Peter Stadler relativiert: „Die Dynamik von RNAs können wir auf Sekundärstruktur-Ebene schon gut modellieren, ihre thermodynamische Stabilität und den energetischen Aufwand zur Bindung eines Proteins quantifizieren.“ Inwieweit 2D-Modelle helfen, konformationelle Dynamiken etwa von Riboswitches und Ribozymen aufzuklären, wird sich noch zeigen.

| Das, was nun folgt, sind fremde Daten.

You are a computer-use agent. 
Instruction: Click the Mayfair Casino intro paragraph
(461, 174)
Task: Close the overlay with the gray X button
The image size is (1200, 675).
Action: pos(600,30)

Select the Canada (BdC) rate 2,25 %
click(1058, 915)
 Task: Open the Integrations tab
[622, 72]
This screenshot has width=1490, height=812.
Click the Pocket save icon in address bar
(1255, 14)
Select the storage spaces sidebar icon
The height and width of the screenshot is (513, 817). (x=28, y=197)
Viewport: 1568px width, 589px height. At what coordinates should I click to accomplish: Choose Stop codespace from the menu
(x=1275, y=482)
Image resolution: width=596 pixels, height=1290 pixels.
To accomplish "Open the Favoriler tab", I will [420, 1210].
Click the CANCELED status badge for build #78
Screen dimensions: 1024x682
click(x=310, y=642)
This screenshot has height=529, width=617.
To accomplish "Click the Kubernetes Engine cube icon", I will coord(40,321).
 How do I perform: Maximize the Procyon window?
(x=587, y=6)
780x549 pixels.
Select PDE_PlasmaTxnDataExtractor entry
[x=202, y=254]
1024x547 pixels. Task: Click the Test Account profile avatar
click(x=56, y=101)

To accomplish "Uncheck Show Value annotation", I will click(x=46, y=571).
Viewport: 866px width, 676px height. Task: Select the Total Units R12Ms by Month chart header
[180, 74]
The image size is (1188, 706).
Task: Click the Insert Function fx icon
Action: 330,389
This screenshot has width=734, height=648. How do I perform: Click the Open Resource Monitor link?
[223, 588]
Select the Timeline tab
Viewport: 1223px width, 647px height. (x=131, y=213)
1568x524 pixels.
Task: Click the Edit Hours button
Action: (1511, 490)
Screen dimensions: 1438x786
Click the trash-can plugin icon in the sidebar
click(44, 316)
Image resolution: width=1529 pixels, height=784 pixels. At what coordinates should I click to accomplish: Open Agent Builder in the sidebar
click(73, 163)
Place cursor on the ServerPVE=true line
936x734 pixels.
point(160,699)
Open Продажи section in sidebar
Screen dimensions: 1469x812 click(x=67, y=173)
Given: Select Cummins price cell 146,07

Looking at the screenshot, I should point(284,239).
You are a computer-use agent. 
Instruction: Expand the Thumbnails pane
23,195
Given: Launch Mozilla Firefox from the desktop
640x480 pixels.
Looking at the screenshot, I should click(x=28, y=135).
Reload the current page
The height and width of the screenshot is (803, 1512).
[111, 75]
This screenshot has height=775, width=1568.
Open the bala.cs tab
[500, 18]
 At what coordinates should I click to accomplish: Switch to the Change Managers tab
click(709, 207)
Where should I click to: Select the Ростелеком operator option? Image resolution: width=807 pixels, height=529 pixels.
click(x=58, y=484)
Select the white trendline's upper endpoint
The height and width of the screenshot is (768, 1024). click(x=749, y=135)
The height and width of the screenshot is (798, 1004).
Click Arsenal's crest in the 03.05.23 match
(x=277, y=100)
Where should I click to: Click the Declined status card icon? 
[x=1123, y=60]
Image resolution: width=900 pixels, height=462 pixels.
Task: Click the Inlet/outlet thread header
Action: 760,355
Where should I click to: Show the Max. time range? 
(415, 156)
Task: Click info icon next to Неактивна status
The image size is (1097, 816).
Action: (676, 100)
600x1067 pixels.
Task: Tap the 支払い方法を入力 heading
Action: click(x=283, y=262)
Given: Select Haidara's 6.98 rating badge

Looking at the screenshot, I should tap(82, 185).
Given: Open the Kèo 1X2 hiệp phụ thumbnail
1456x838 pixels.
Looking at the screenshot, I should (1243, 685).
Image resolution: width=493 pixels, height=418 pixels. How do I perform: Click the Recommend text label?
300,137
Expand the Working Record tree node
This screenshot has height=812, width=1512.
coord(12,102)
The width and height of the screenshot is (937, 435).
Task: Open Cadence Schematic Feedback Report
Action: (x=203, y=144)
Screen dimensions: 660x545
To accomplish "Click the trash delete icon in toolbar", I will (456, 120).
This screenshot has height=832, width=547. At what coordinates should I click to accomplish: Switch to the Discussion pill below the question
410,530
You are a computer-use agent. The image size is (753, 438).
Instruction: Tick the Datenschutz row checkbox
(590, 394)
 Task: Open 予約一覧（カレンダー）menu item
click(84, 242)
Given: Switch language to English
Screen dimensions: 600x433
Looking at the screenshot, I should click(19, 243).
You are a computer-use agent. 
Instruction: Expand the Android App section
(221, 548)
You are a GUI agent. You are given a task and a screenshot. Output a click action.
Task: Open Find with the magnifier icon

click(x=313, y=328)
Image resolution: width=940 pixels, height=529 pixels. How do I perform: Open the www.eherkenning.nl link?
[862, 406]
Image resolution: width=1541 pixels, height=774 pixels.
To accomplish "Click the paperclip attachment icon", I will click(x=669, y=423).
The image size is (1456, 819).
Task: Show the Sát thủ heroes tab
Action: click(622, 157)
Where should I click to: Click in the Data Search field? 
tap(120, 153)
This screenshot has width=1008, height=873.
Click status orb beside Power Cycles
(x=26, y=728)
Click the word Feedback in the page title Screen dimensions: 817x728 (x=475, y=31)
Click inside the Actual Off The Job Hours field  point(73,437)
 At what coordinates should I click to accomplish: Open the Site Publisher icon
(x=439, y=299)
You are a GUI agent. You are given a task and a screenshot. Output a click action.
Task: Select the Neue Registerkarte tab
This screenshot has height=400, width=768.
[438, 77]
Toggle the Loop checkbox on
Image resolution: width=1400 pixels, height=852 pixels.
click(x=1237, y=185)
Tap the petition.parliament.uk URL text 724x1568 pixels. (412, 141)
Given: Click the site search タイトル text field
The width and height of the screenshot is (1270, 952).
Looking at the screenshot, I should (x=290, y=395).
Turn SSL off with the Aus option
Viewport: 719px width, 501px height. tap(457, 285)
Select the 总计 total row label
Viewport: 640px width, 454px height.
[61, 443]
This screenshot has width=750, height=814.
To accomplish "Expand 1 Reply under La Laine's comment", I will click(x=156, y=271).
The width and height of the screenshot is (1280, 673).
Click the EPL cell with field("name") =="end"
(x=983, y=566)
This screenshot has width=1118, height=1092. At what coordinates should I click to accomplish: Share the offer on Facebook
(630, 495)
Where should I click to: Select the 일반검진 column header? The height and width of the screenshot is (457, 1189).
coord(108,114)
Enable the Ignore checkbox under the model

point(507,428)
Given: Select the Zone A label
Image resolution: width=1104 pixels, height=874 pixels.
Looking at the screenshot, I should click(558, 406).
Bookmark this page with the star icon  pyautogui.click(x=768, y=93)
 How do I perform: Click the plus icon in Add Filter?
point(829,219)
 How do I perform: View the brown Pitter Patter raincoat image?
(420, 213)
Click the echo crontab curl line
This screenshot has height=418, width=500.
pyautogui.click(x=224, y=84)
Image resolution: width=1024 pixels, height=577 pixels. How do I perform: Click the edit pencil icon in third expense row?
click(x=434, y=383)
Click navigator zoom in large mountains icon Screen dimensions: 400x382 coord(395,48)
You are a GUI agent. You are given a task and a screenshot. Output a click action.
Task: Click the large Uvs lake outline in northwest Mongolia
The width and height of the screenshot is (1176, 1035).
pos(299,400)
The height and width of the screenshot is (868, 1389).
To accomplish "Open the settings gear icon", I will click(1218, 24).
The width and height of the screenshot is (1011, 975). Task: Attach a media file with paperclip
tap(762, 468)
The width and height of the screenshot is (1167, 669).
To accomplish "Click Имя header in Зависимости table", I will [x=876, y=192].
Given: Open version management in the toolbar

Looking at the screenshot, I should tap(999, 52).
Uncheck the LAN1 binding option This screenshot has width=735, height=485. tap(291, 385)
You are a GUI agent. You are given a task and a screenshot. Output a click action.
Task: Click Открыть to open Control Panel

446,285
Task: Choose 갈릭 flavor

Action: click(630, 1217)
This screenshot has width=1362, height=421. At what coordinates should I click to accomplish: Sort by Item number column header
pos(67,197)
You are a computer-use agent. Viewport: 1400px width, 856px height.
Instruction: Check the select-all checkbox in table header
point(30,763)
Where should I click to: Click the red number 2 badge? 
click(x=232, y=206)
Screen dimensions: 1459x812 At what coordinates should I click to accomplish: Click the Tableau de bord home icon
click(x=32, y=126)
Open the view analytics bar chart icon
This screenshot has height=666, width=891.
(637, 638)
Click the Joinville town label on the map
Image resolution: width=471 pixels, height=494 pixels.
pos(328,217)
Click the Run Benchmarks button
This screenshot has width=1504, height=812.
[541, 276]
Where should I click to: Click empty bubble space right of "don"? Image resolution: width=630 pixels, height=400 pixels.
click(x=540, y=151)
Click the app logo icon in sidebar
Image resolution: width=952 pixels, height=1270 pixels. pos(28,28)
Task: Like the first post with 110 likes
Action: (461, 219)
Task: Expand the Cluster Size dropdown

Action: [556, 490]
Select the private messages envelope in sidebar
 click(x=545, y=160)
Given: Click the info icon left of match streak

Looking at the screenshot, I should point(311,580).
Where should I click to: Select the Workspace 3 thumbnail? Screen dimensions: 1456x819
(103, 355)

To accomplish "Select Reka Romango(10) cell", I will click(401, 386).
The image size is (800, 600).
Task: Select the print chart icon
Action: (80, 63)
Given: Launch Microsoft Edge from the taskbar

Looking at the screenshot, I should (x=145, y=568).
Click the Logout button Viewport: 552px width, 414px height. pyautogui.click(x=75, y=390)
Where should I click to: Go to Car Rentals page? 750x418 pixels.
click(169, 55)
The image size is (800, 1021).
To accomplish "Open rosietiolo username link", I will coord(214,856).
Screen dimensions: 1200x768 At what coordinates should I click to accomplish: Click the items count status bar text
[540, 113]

Für die Zukunft molekularer Analyse prophezeit Nikolaus Rajewsky: „Die nächsten großen Einsichten kommen durch das Verständnis der Kompartmentalisierung. Das Wechselwirkungs-Netzwerk kleiner RNA-Protein-Kondensate ohne klassische Membranen ist fundamental für die Zelle, denn die Funktion von ncRNA ist abhängig von ihrem subzellulären Ort.“
Diese und weitere Hot Topics wie etwa zirkuläre ncRNA, chemische Modifikationen von ncRNA und Antisense-Oligonukleotide werden mit Sicherheit auf dem nächsten Mosbacher Kolloqium der Gesellschaft für Biochemie und Molekularbiologie vom 2. bis 4. April 2020 diskutiert werden. Denn dieses Jahr steht es unter dem Motto: „The World of RNAs“. Noch weiter in die Zukunft blickt die von Rajewsky koordinierte pan-europäische Initiative LifeTime aus bisher neunzig Forschungsinstituten und siebzig Firmen, die RNA-Biologie und Einzelzell-Analysen auf menschliche Krankheiten anwenden will. Doch das ist Teil eines anderen Artikels.